── DATA EXTRACT

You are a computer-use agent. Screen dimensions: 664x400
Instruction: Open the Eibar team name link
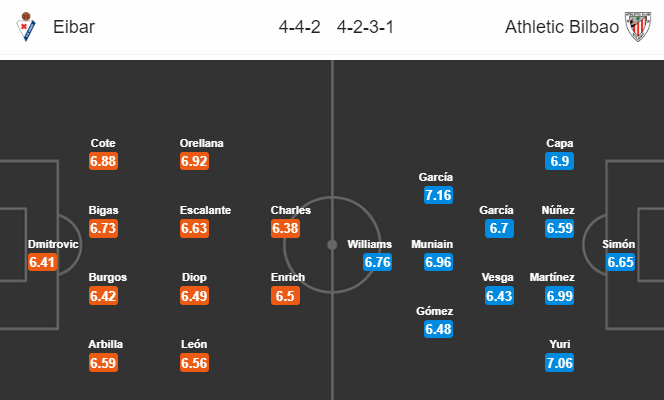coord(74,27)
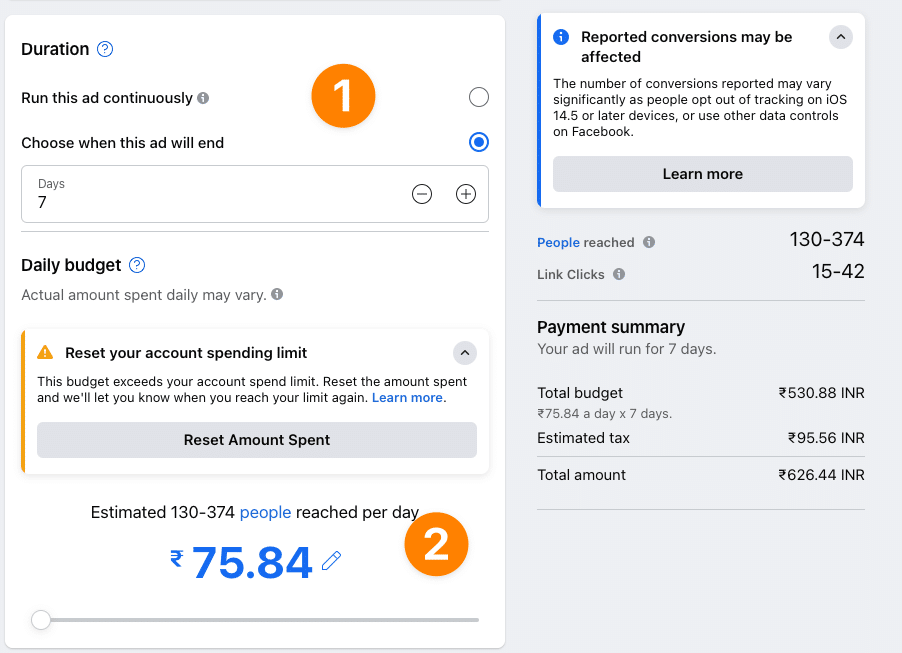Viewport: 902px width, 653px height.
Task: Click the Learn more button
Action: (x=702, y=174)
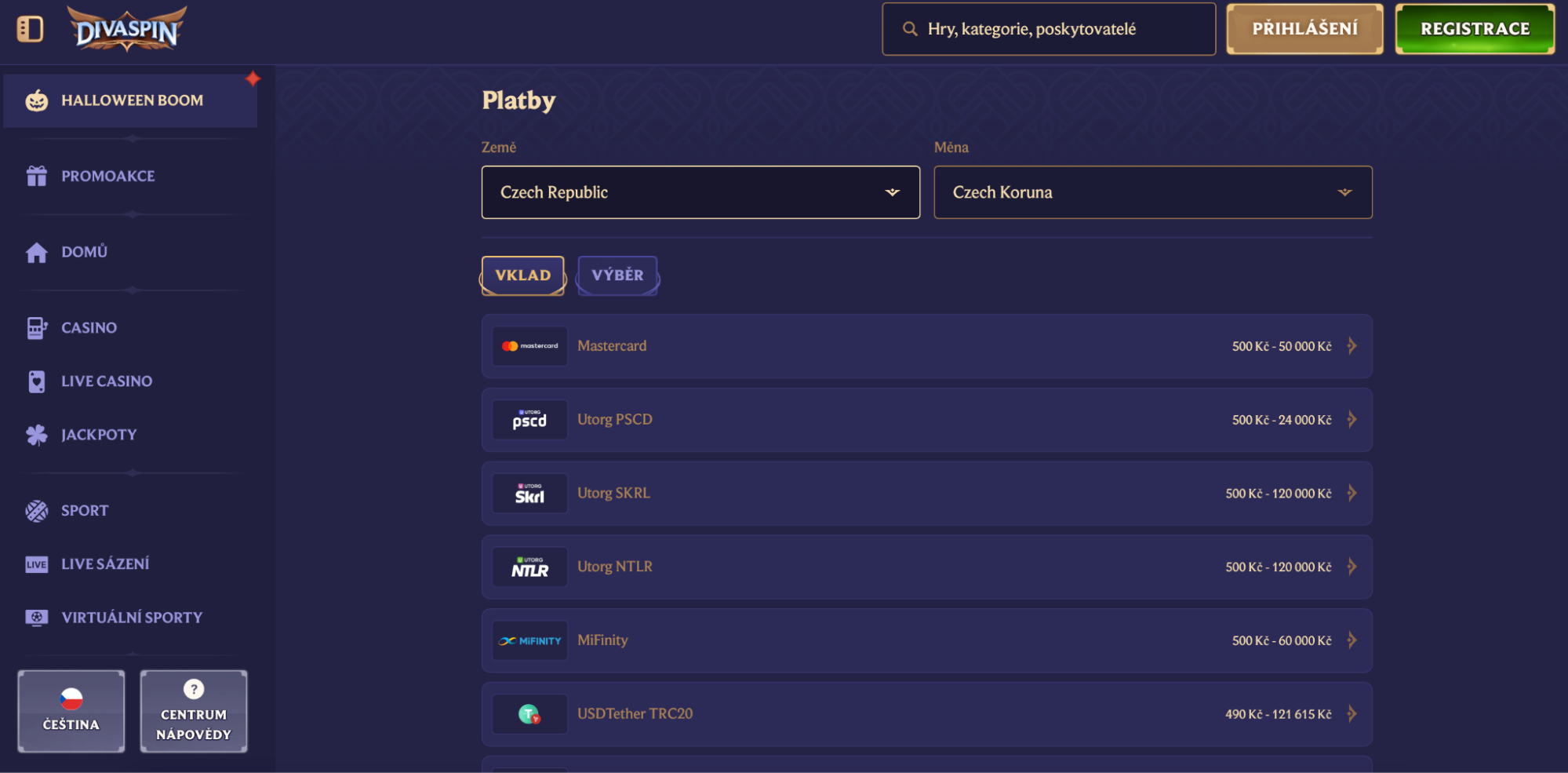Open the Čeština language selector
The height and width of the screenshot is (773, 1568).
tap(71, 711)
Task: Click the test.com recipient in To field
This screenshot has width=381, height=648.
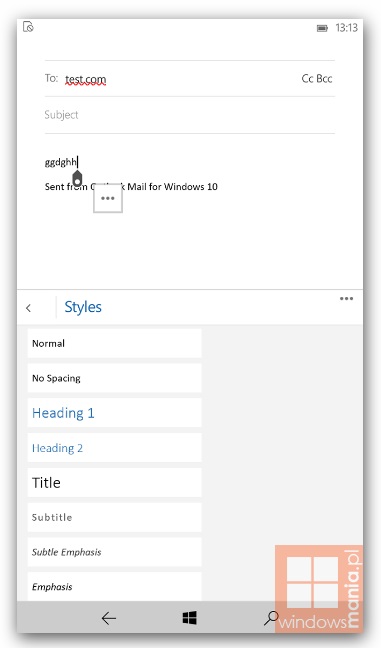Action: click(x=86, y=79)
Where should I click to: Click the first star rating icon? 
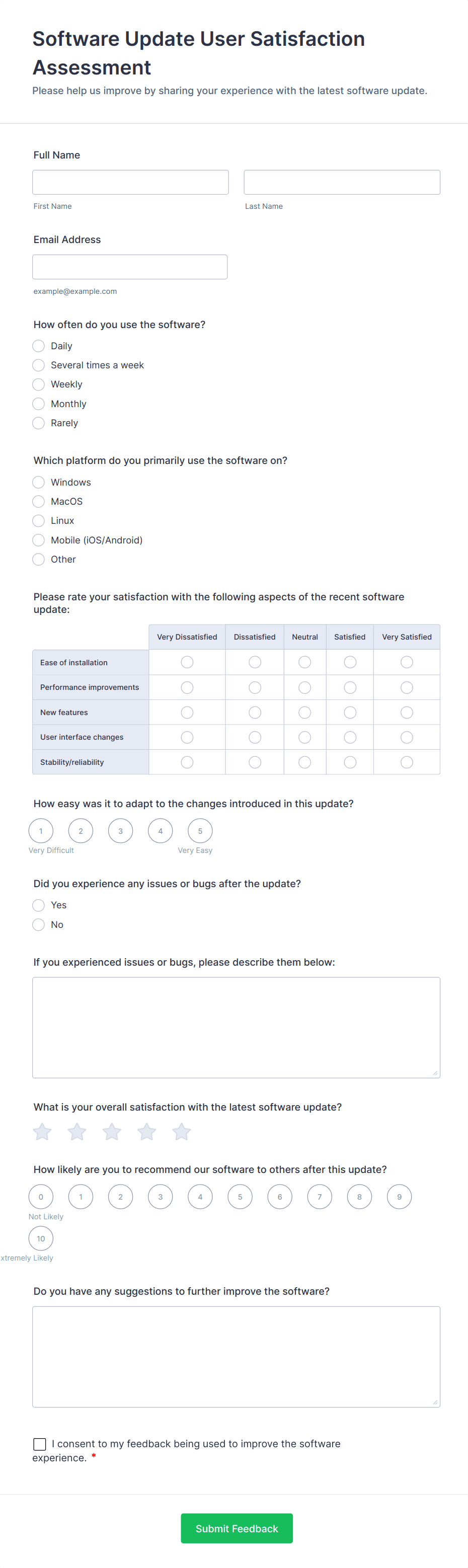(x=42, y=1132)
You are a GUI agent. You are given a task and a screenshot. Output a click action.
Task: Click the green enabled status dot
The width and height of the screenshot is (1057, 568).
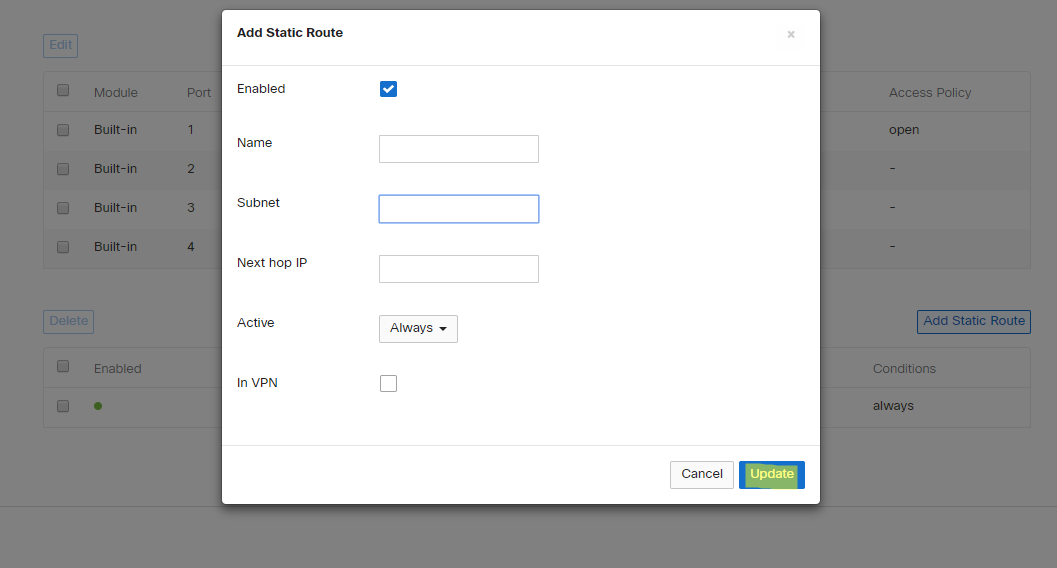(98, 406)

────
── DATA EXTRACT

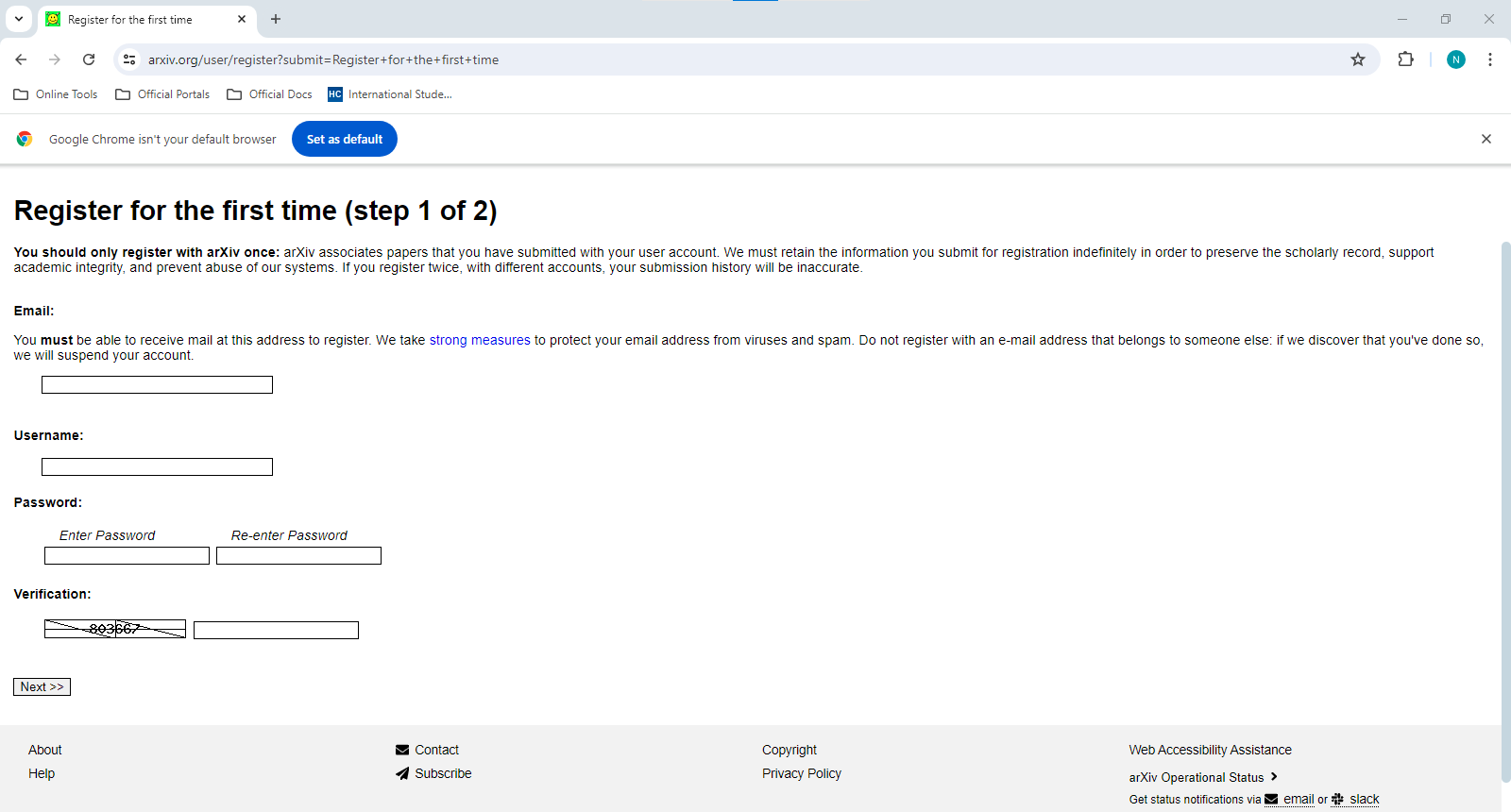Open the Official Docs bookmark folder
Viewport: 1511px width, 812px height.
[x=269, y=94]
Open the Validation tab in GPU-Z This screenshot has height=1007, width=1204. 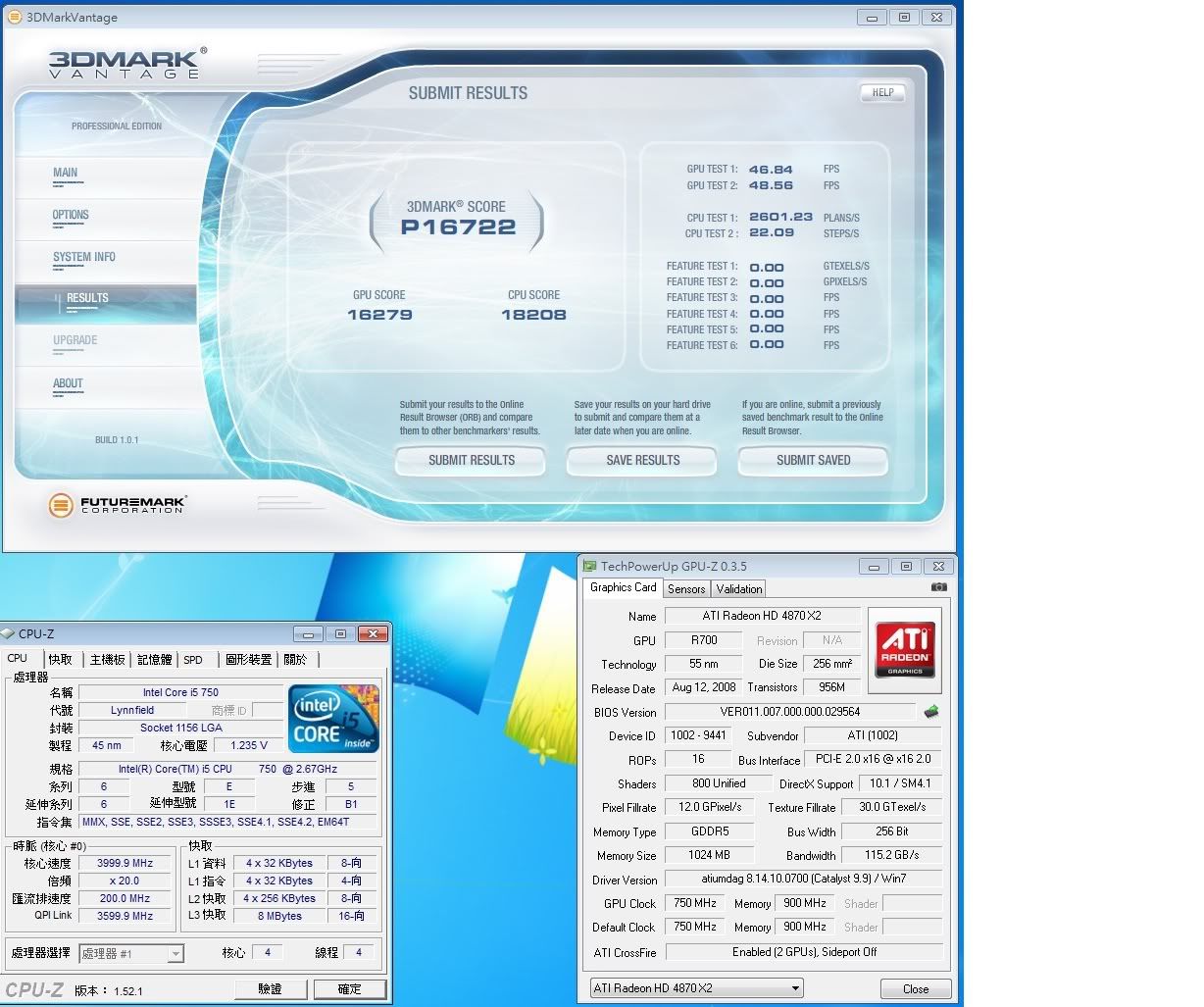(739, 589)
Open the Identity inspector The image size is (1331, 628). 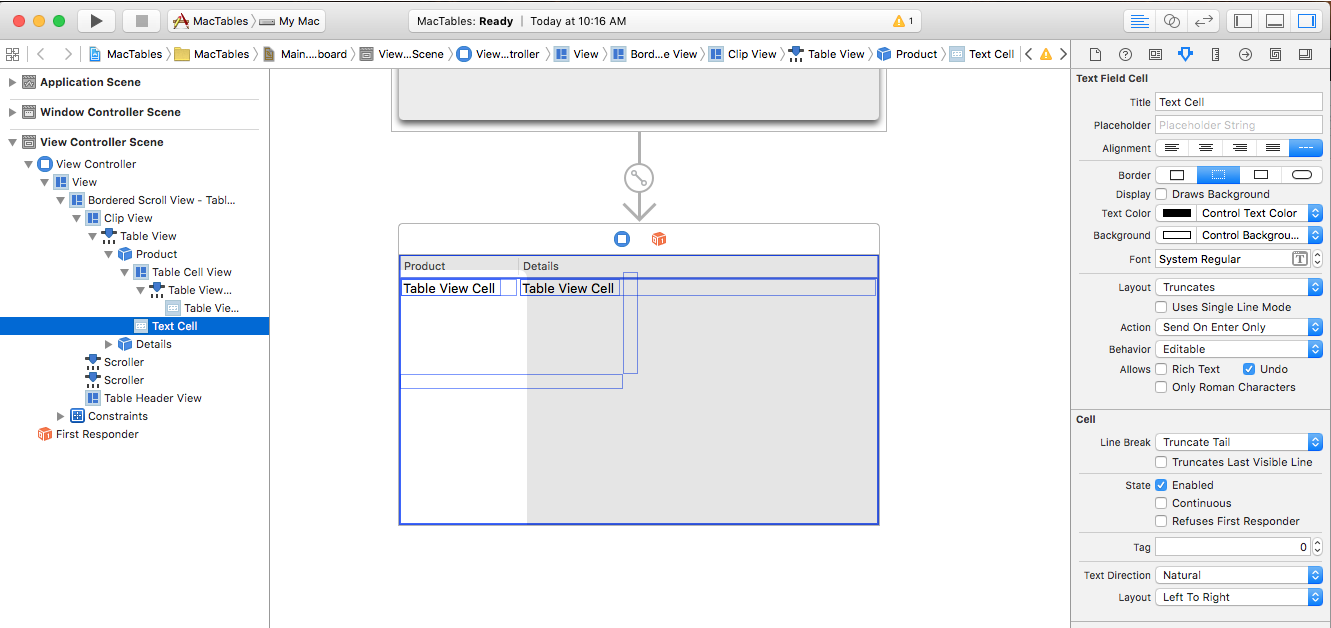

────

* ASSIGNMENT *
Above are some records. Output exactly the lines from the one that contains "This screenshot has width=381, height=648." to the one that contains "You are a GUI", keeping both, and omit the pictures.

* YOUR SOLUTION *
This screenshot has width=381, height=648.
Action: click(x=86, y=79)
Where should I click to: Click the first star rating icon? 
(x=42, y=1132)
You are a GUI agent. You are given a task and a screenshot. Output a click action.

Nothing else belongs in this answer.